LACRIME, SANGUE E "CENE ELEGANTI".
Il tramonto del Cavaliere, l’uomo che ha segnato quasi vent’anni di politica italiana, si tinge di grottesco con il “caso Ruby” e la vicenda “escort”. Nell’estate del 2009 si scopre che il presidente del consiglio di una moderna democrazia occidentale ha l’abitudine di radunare nelle sue residenze decine di ragazze giovanissime – spesso pescate nell’ambiente televisivo – per farle esibire in giochini erotici, scegliendo di volta in volta quelle (al plurale) da far restare per la notte. Le ragazze sono ricompensate con denaro, gioielli, automobili, appartamenti, ma anche incarichi pubblici. Una di queste, Karima el Mahroug detta Ruby Rubacuori, ha frequentato quei festini (“cene eleganti” nella vulgata berlusconiana) da minorenne. E una notte che Ruby era finita in questura a Milano, il premier aveva telefonato al funzionario di turno intimandogli di lasciarla libera, in quanto la ragazzina era niente meno che “la nipote di Mubarak”, l’allora presidente egiziano. E così al lungo curriculum giudiziario del Cavaliere si aggiungono accuse sconcertanti e infamanti per chiunque e a maggior ragione per un leader politico, compreso lo sfruttamento della prostitituzione minorile. Il disonore finale è una citazione nel rapporto annuale del dipartimento di Stato americano sul traffico di esseri umani, non nelle veste di politico impeganto sul tema, ma di imputato in un caso di sfruttamento sessuale.

Così finisce l’era berlusconiana. La crisi globale spazza via qualsiasi sogno di miracolo economico, per far posto a una serie di manovre economiche “lacrime e sangue”, dopo le quali il Cavaliere è costretto ad ammettere a denti stretti di aver “messo le mani nelle tasche degli italiani”. Altro che meno tasse per tutti. L’Italia finisce sotto la tutela dei partner europei, molto preoccupati, anche per la tenuta della moneta comune, l’euro. Tra “fronde” e “malpancisti”, Berlusconi perde i pezzi – compresi personaggi a loro modo simbolici, come l’ex soubrette Gabriella Carlucci passata all’Udc – e li sostituisce con soggetti che hanno più fortuna nelle rubriche satiriche che in quelle politiche.

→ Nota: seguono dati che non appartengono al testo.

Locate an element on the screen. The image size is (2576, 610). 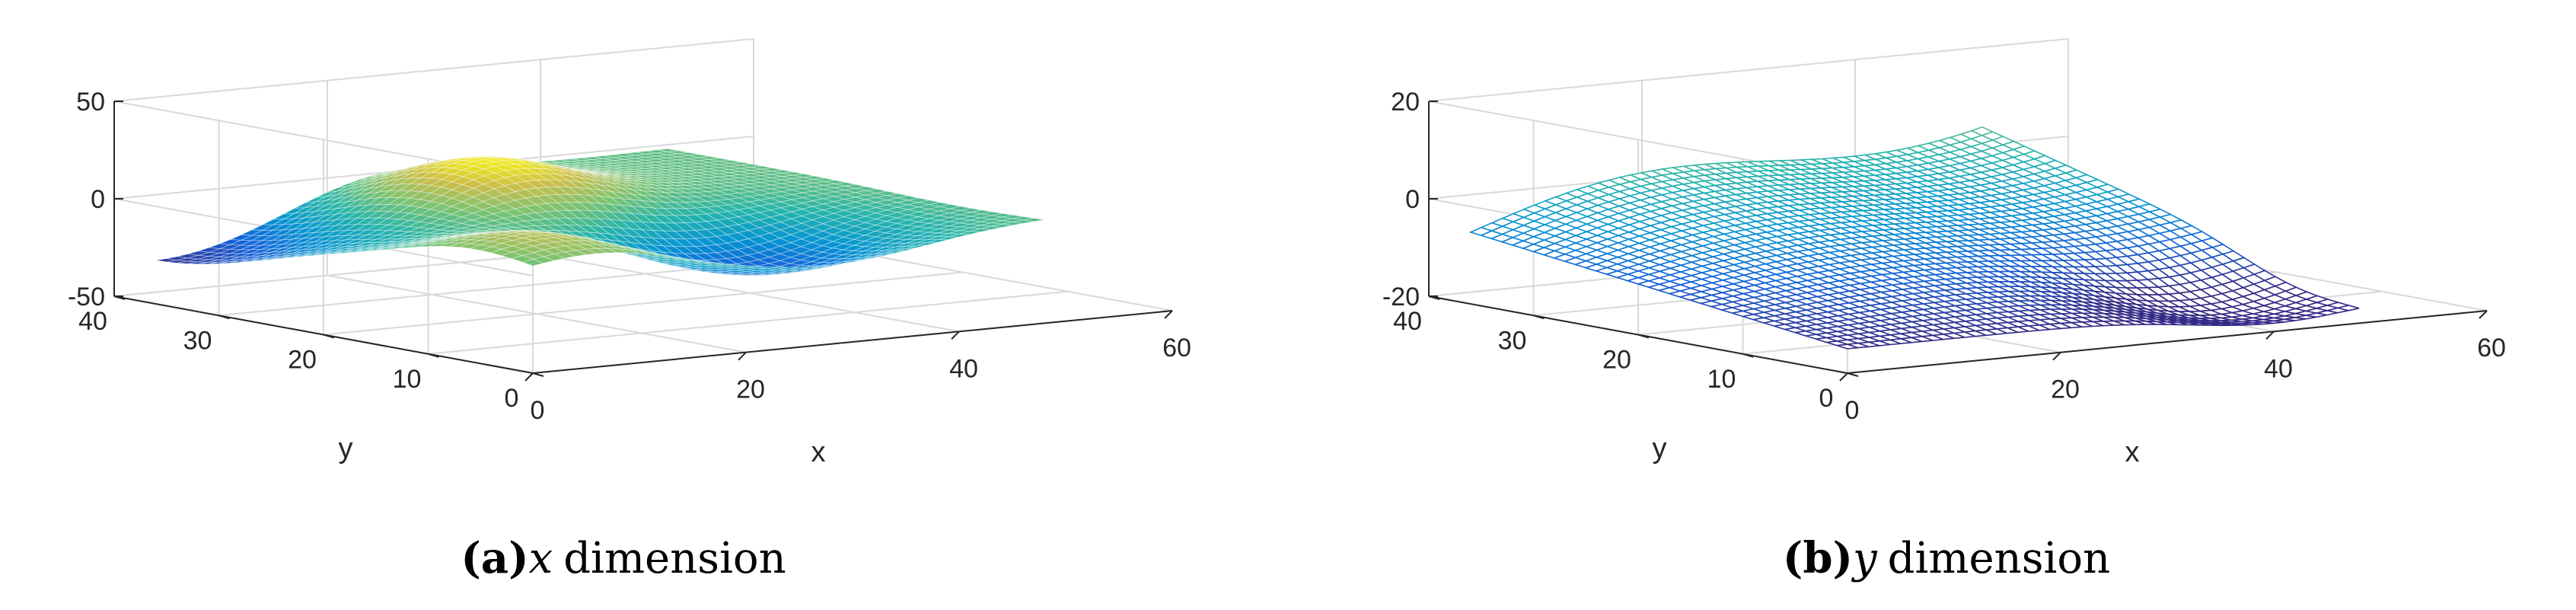
panel-b-xlabel: x is located at coordinates (2132, 452).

Un nome per tutti, Domenico Scilipoti. Fino all’atto finale.

Dopo quasi vent’anni di Berlusconi e di berlusconismo, resta un generale retrogusto di tempo perso. Il Cavaliere dei miracoli non sarà ricordato né per le tasse abbassate né per aver reso questo paese più ricco, ma per la massima rimasta impressa nelle intercettazioni telefoniche del caso escort: “La patonza deve girare”.